I can only speak for myself, and I can honestly say that I felt as much frightened as if I had just seen a sorcerer stealing from his unhallowed business. I think Cousin Monica was also affected in the same way, for she turned the key on the inside of the door when we entered. I do not think one of us believed at the moment that what we had seen was a Doctor Bryerly of flesh and blood, and yet the first thing we spoke of in the morning was Doctor Bryerly’s arrival. The mind is a different organ by night and by day.

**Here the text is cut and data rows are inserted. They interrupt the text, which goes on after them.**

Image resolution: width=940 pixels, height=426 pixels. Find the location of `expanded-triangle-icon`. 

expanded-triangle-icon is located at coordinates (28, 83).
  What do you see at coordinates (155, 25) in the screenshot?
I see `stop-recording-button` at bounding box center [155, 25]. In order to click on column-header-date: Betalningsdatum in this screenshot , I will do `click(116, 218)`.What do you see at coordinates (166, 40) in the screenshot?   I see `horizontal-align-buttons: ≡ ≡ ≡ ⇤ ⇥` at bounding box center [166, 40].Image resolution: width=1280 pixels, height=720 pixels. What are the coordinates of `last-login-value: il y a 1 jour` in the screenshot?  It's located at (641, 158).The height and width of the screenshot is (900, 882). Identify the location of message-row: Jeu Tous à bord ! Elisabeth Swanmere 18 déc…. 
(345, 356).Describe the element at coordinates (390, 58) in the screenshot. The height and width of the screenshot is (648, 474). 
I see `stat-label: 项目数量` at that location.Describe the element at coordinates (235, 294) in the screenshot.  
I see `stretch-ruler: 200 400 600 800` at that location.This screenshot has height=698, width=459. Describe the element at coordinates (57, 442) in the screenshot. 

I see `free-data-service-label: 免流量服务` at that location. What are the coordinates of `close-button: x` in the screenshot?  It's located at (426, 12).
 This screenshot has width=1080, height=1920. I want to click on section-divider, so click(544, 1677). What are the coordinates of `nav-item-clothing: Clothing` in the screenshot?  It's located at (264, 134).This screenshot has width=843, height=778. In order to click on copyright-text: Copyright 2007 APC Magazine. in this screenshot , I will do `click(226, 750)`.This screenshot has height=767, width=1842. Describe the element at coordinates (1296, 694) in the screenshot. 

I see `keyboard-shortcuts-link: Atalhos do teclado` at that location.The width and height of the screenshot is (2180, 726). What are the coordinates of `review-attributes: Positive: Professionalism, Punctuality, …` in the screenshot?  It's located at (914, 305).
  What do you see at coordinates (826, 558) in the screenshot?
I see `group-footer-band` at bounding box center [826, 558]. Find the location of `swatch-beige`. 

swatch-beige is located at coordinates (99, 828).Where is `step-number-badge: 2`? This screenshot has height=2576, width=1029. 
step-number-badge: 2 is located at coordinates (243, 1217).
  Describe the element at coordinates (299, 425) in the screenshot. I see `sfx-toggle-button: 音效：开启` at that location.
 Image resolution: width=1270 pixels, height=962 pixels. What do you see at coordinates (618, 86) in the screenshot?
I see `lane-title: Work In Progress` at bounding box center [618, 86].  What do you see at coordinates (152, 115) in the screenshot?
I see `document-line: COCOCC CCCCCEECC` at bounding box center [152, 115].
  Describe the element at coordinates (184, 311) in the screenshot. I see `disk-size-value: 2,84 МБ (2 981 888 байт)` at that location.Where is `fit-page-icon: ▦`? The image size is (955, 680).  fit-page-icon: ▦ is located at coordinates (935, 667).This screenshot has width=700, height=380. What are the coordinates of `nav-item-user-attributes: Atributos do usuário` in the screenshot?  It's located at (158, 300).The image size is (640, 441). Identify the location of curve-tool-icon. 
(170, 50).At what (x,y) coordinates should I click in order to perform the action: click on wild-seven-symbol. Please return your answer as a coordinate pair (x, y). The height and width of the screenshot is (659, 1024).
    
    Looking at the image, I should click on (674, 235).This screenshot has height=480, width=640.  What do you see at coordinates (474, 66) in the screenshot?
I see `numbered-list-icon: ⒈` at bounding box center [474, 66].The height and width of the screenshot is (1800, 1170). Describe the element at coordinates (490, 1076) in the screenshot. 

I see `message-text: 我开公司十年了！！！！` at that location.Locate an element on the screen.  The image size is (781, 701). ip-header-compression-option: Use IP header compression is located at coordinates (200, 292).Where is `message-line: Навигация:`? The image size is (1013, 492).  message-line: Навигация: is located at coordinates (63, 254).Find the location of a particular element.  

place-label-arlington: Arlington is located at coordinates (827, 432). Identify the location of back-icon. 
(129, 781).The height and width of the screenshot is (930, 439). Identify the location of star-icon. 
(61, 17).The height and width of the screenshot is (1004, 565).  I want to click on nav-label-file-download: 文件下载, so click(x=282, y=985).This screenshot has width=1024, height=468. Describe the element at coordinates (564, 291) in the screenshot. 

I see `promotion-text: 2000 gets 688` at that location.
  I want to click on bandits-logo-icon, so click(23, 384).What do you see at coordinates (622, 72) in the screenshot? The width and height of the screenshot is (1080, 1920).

I TALK WITH DOCTOR BRYERLY
Doctor Bryerly had, indeed, arrived at half-past twelve o’clock at night. His summons at the hall-door was little heard at our remote side of the old house of Knowl; and when the sleepy, half-dressed servant opened the door, the lank Doctor, in glossy black clothing, was standing alone, his portmanteau on its end upon the steps, and his vehicle disappearing in the shadows of the old trees.
In he came, sterner and sharper of aspect than usual.
’I’ve been expected? I’m Doctor Bryerly. Haven’t I? So, let whoever is in charge of the body be called. I must visit it forthwith.’
So the Doctor sat in the back drawing-room, with a solitary candle; and Mrs. Rusk was called up, and, grumbling much and very peevish, dressed and went down, her ill-temper subsiding in a sort of fear as she approached the visitor.
’How do you do, Madam? A sad visit this. Is anyone watching in the room where the remains of your late master are laid?’